Piuttosto occorre constatare che il principio di detraibilità (che esclude il conseguimento, ad opera del lavoratore, della “doppia” retribuzione) si applica, attualmente - avuto riguardo all'impostazione, di taglio generale, seguita dalle Sezioni Unite - al licenziamento illegittimo, alla somministrazione irregolare, in virtù del citato art. 27, co. 2, D.Lgs. n. 276/2003 (oggi abrogato, ma per lo più testualmente riprodotto nell'art. 38, co. 3, D.Lgs. n. 81/2015), e, per effetto di vari rinvii normativi (di cui agli artt. 29, co. 3-bis, e 30 D.Lgs. n. 276/2003), all'appalto non genuino e al distacco illegittimo. Non si applica, per converso, al trasferimento di azienda nullo e al contratto a termine illegittimo.

Ne risulta, quindi, una frammentarietà del quadro priva di giustificazioni immediatamente percepibili, poiché il fenomeno pratico che viene in rilievo - incentrato sul rifiuto del datore di lavoro di adempiere all'ordine giudiziale di riammissione in servizio del lavoratore che, dopo la sentenza (o altro provvedimento di valenza analoga), lavori per terzi - è sostanzialmente comune a tutte le ipotesi sopra considerate.

Ed in proposito va sottolineato che la ritenuta, da parte delle Sezioni Unite, applicabilità al caso - quindi anche per il periodo post-sentenza che accerta l'illegittimità dell'interposizione (il che non era scontato) - dell'art. 27, co. 2, del D.Lgs. n. 276/2003, implica evidentemente la non ravvisabilità di profili di illegittimità nella disposizione, la quale, nella sostanza, in parte si allinea, pur nella diversità della qualificazione giuridica delle somme dovute dal datore di lavoro, a quella dell'art. 18 St. Lav.

Ma se al legislatore é accordato il potere di stabilire la riduzione degli importi dovuti dal datore al dipendente non riammesso al lavoro in misura corrispondente a quanto ricevuto da quest'ultimo per effetto di prestazioni lavorative rese a terzi, finisce per essere rivitalizzata l'impostazione tradizionale, incentrata sull'idea che lo strumento di coazione all'adempimento possa essere rappresentato - in misura sufficiente - dal riconosciuto obbligo datoriale di pagare a vuoto le retribuzioni al lavoratore, senza la necessità di concepire un rafforzamento di tutela integrato dall'obbligo di pagamento della retribuzione anche ove la stessa sia equivalente al compenso percepito aliunde dal lavoratore.

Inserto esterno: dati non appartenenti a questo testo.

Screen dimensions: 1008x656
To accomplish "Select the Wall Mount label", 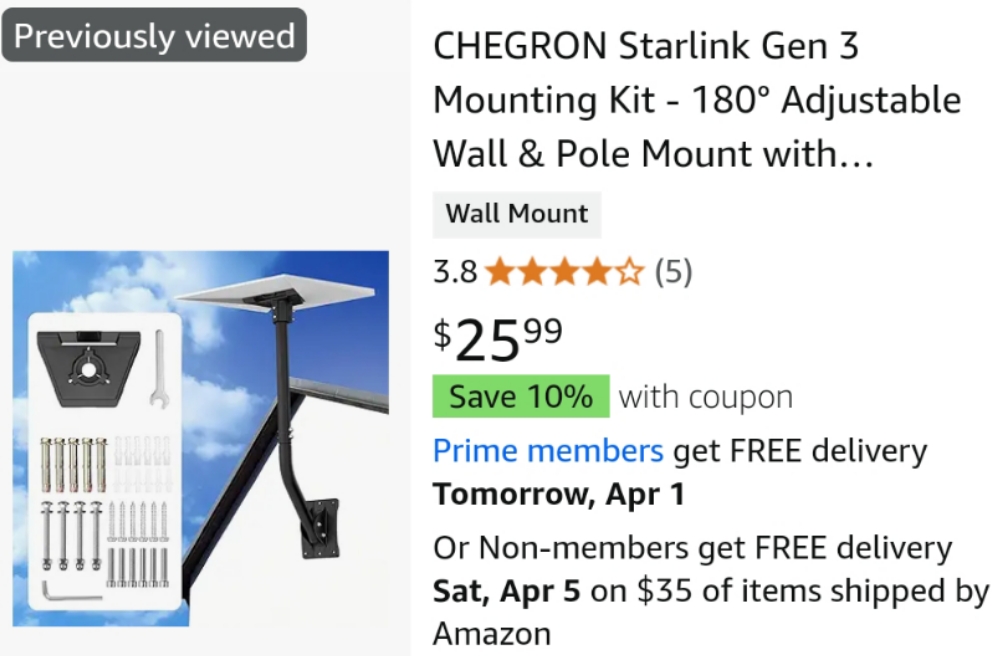I will coord(517,214).
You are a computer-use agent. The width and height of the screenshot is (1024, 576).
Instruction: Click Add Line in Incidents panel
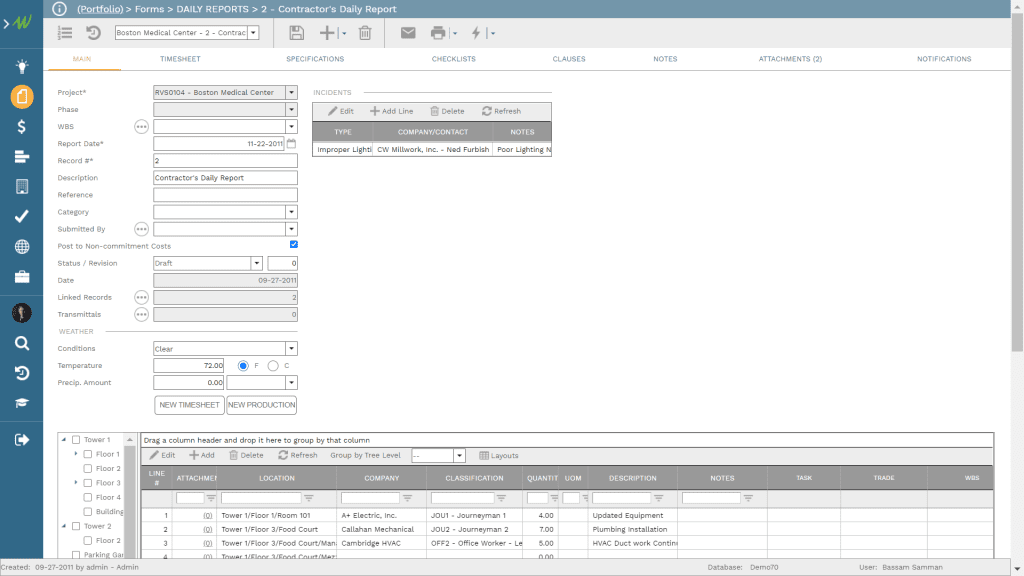point(391,111)
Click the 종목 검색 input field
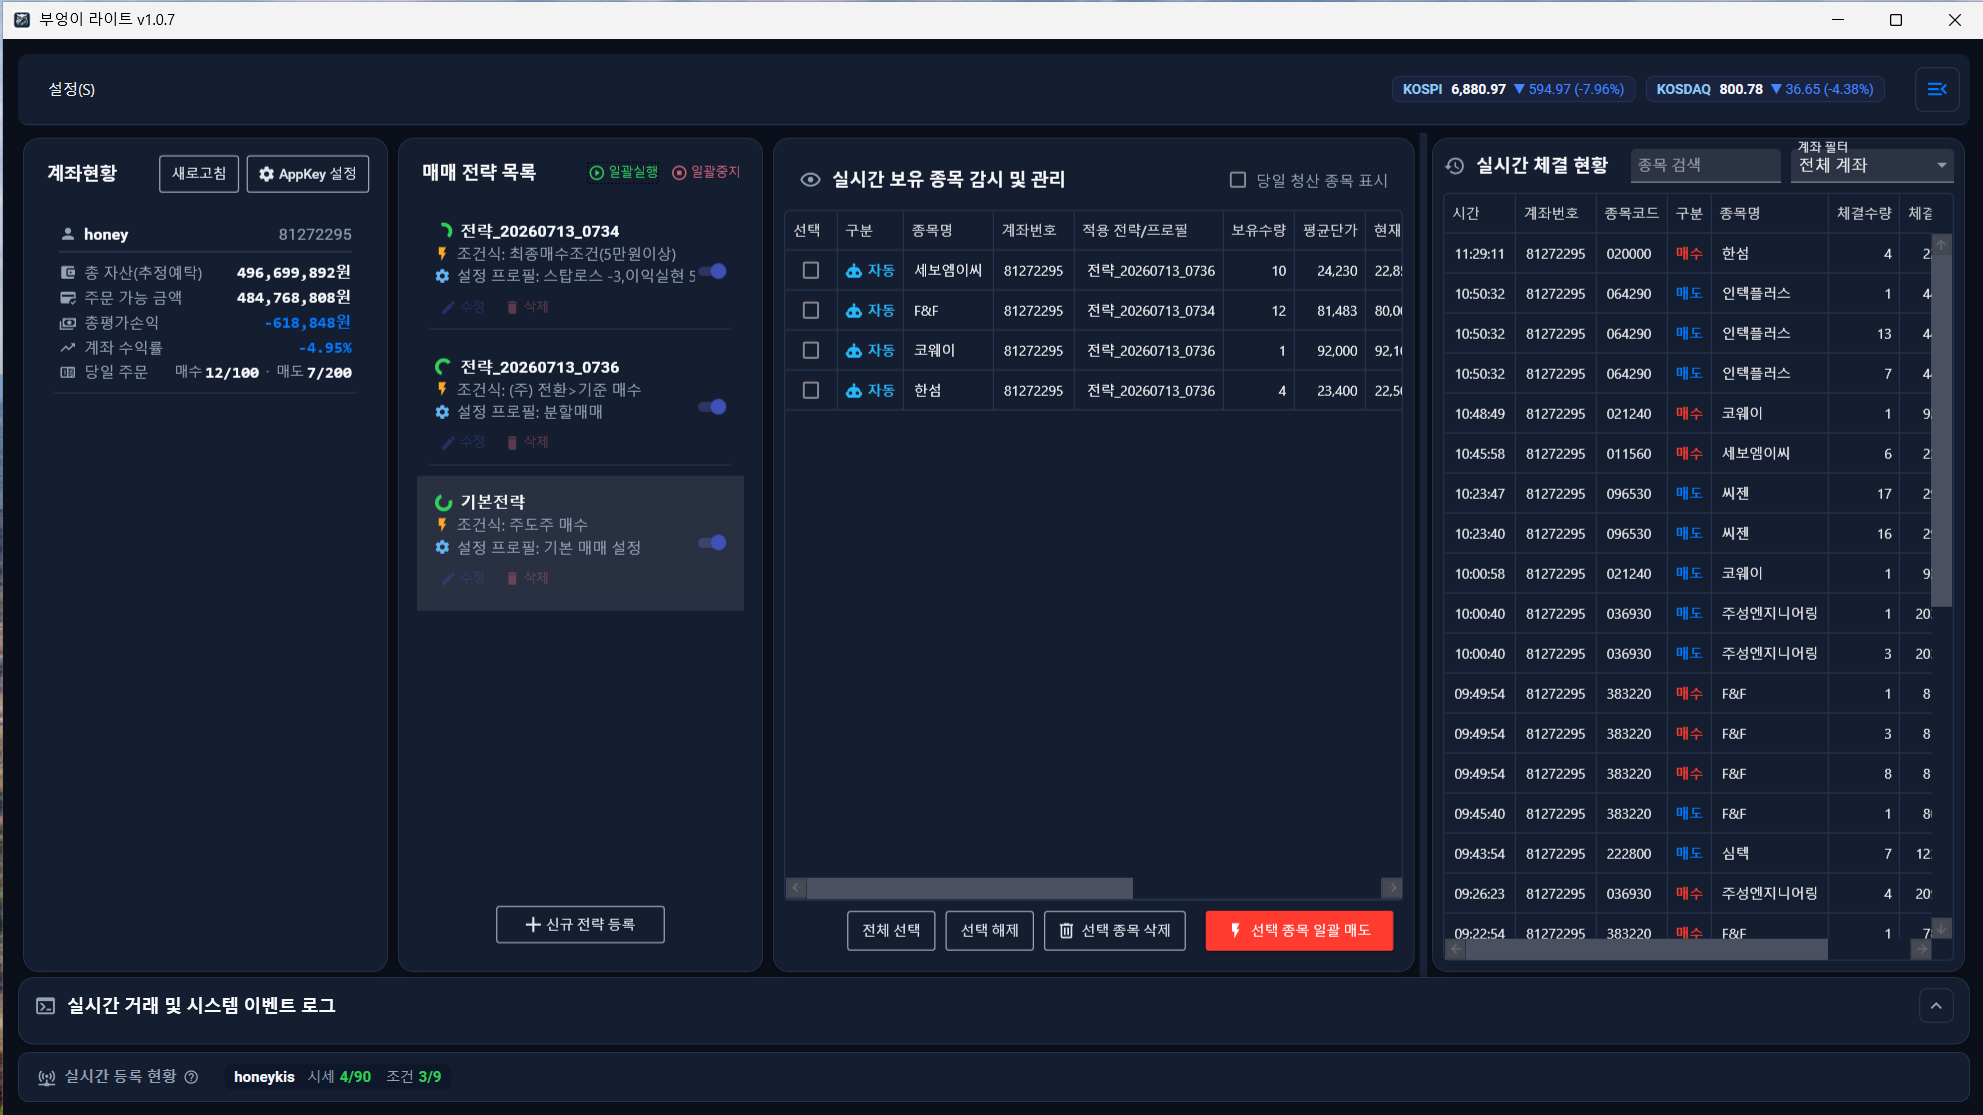 1705,166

E potrebbe, a questo punto, farsi strada l'idea che la regola dell'efficacia liberatoria dei pagamenti, ex art. 27, co. 2, D.Lgs. n. 276/2003, sia espressione di una opzione dotata di valenza generale, applicabile analogicamente a tutti i casi in cui il lavoratore, anche dopo la sentenza che abbia accertato la sussistenza del suo rapporto di lavoro con l'utilizzatore, abbia lavorato per terzi (restando invece escluso che il pagamento effettuato dal datore di lavoro fittizio possa integrare un adempimento del terzo ex art. 1180, co. 1, c.c., giacché la retribuzione corrisposta dal predetto datore costituisce il corrispettivo di una prestazione resa a suo beneficio dal lavoratore).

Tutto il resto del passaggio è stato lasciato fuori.